Extraction of indoxyl sulfate to its determination in patients with kidney disease

Abstract

Introduction: Indoxyl sulfate(IS), a protein-bound uremic toxin which is related to different pathological conditions such as chronic kidney disease (CKD) and cardiovascular disease (CVD). Few methods are available for quantification of IS in biological fluids and most of them require long laboratory run time. Salting-out assisted liquid-liquid (SALLE) extraction method is used for distinct solvents from plasma. Aims: The aim of this study was to propose a simple analytical method for IS in plasma samples of CKD patients using SALLE and fluorescence quantification. Methods: Various parameters affecting the fluorescence intensity i.e. salt type and concentration and pH were optimized using SALLE and fluorescence methodology.

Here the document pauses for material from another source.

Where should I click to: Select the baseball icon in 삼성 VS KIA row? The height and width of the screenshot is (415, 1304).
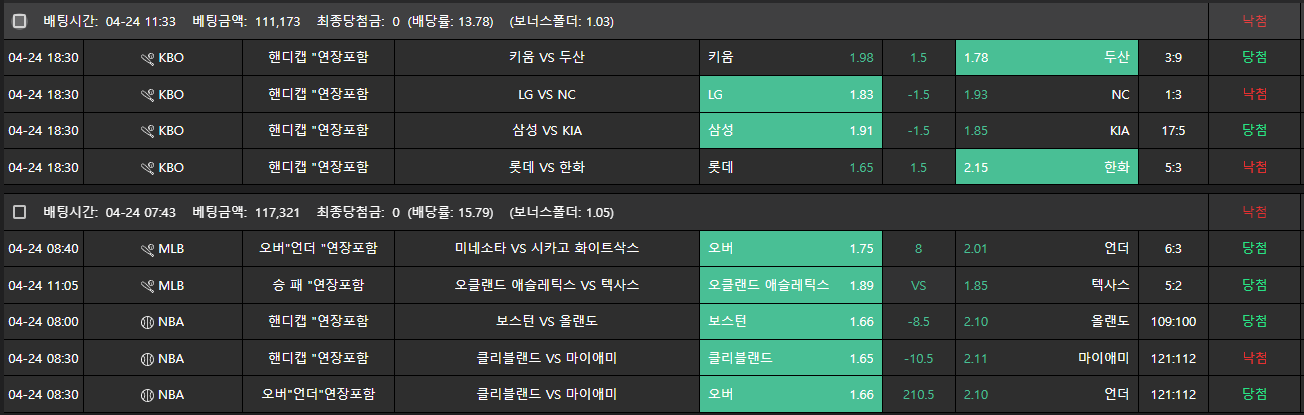point(148,131)
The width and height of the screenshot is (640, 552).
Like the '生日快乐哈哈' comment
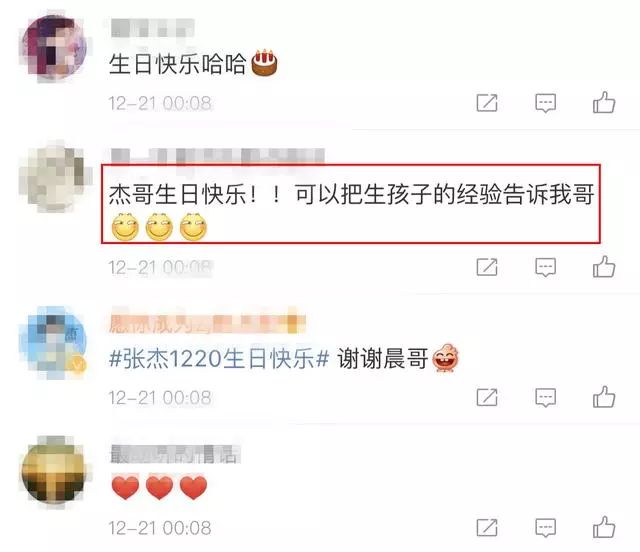pyautogui.click(x=604, y=102)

Then, the optimized parameters were applied to method validation in different samples. Plasma samples were extracted and deproteinized by addition of nine part of acetonitrile to one part of plasma and centrifuged for 10 min at 8000 rpm. The supernatant was transferred to microtube and sodium chloride solution was added. The fluorescence intensity of separated organic phase was determined by a spectroflurimetry. Results: Under the optimum conditions, the method provided a linear range between 2.5 to 40 mg/L with a correlation coefficient (R2) of 0.995 with limit of detection (LOD) and limit of quantification (LOQ) of 0.75 mg/L and 2.5 mg/L, respectively. The accuracy and precision (as relative standard deviation were within ±15% of the nominal concentration and less than 15%, at all concentrations, respectively. Conclusion: IS plays a significant role in progression of CKD. A sensitive and reproducible SALLE extraction method was developed for the determination of IS in plasma, provides clean extracts due to true phase separation.